Now suppose that you are a system administrator aiming to set up a TLS secured service, say a HTTPS-based reverse proxy with NGINX. How would you obtain the required certificates? First, or course, you would create a key pair for the server. Once you have that, you need to obtain a certificate for the public key. Basically, you have three options to obtain a valid certificate.

First, you could turn to an independent CA and ask the CA to issue a certificate, based on a CSR that you provide. Most professional CAs will charge for this. There are, however, a few providers like let’s encrypt or Cloudflare that offer free certificates.

Alternatively, you could create your own, self-signed CA certificate using OpenSSL or Ansible, this is what we will do today in this post. And finally, as we will see in the next post, you could even build your own “micro-CA” to issue intermediate CA certificates which you can then use to issue end-entity certificates within your organization.

Using NGINX with self-signed certificates

Let us now see how self-signed certificates can be created and used in practice. As an example, we will secure NGINX (running in a Docker container, of course) using self-signed certificates. We will first do this using OpenSSL and the command line, and then see how the entire process can be automated using Ansible.

*Problems and tasks*:
- 1) Reproduce the passage on obtaining TLS certificates word for word, starting at "Alternatively, you could" and ending at "within your organization.".
- 2) Resume the passage on securing NGINX with self-signed certificates, picking up right after its final sentence.
The data that follows has no connection to the text on obtaining TLS certificates.

*Raw data*:
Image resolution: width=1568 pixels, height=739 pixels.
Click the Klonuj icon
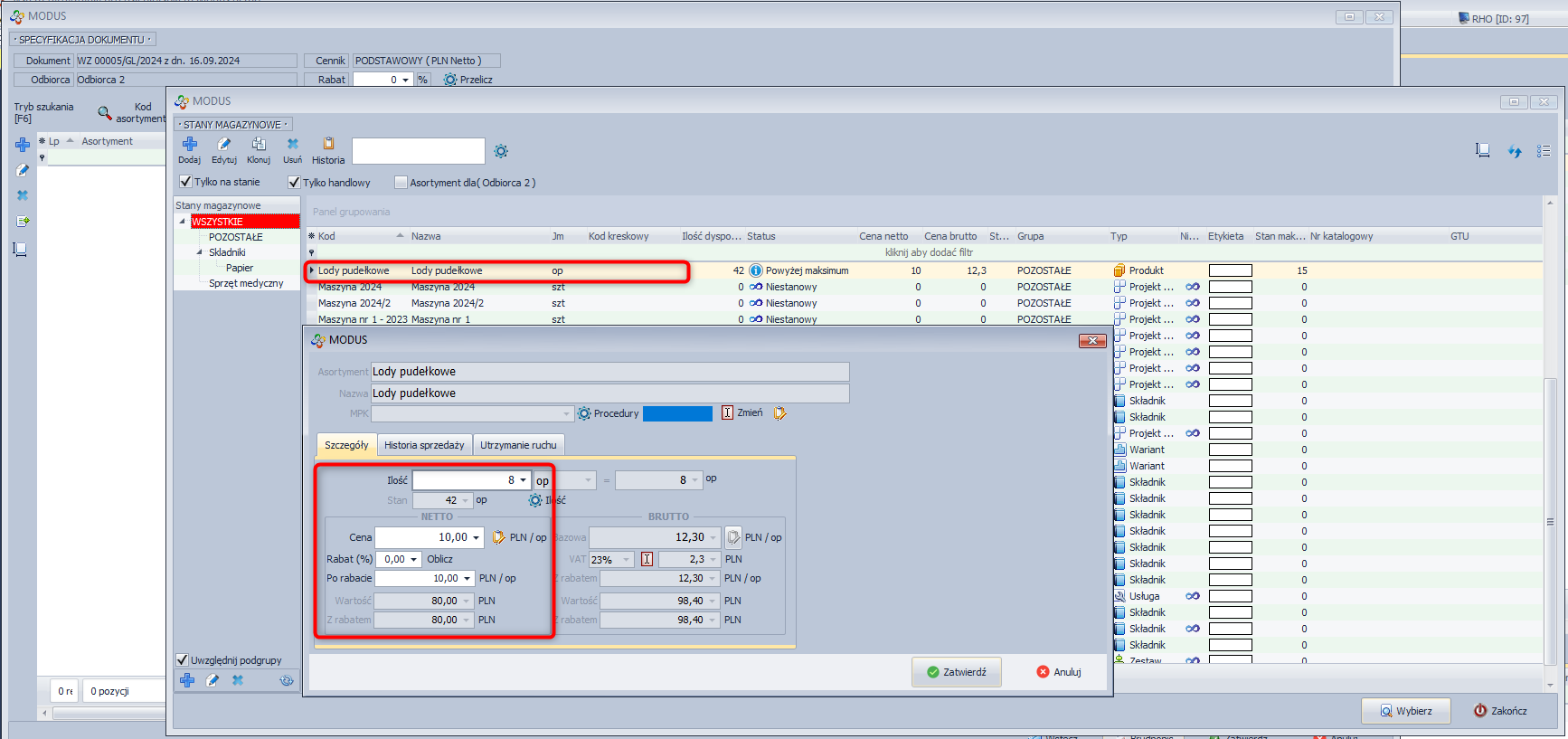[259, 145]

*Exercise results*:
- 1)
Alternatively, you could create your own, self-signed CA certificate using OpenSSL or Ansible, this is what we will do today in this post. And finally, as we will see in the next post, you could even build your own “micro-CA” to issue intermediate CA certificates which you can then use to issue end-entity certificates within your organization.

- 2)
The setup we are aiming at is NGINX acting as TLS server, i.e. we will ask NGINX to provide content via HTTPS which is based on TLS. We already know that in order to do this, the NGINX server will need an RSA key pair and a valid server certificate.

To create the key pair, we will use OpenSSL. OpenSSL is composed of a variety of different commands. The command that we will use first is the genrsa command that is responsible for creating RSA keys. The man page – available via man genrsa – is quite comprehensive, and we can easily figure out that we need the following command to create a 2048 bit RSA key, stored in the file server.rsa.

openssl genrsa \
  -out server.rsa

As a side note, the created file does not only contain the private key, but also the public key components (i.e. the public exponent), as you can see by using openssl rsa -in server.rsa -noout -text to dump the generated key.

Now we need to create the server certificate. If we wanted to ask a CA to create a certificate for us, we would first create a CSR, and the CA would then create a matching certificate. When we use OpenSSL to create a self-signed certificate, we do this in one step – we use the req command of OpenSSL to create the CSR, and pass the additional switch –x509 which instructs OpenSSL to not create a CSR, but a self-signed certificate.

To be able to do this, OpenSSL will need a few pieces of information from us – the validity, the subject (which will also be the issuer), the public key to be signed, any extensions that we want to include and finally the output file name. Some of these options will be passed on the command line, but other options are usually kept in a configuration file.

OpenSSL configuration files are plain-text files in the INI-format. There is one section for each command, and there can be additional sections which are then referenced in the command-specific section. In addition, there is a default section with settings which apply for all commands. Again, the man page (run man config for the general structure of the configuration file and man req for the part specific to the req command) – is quite good and readable. Here is a minimal configuration file for our purposes.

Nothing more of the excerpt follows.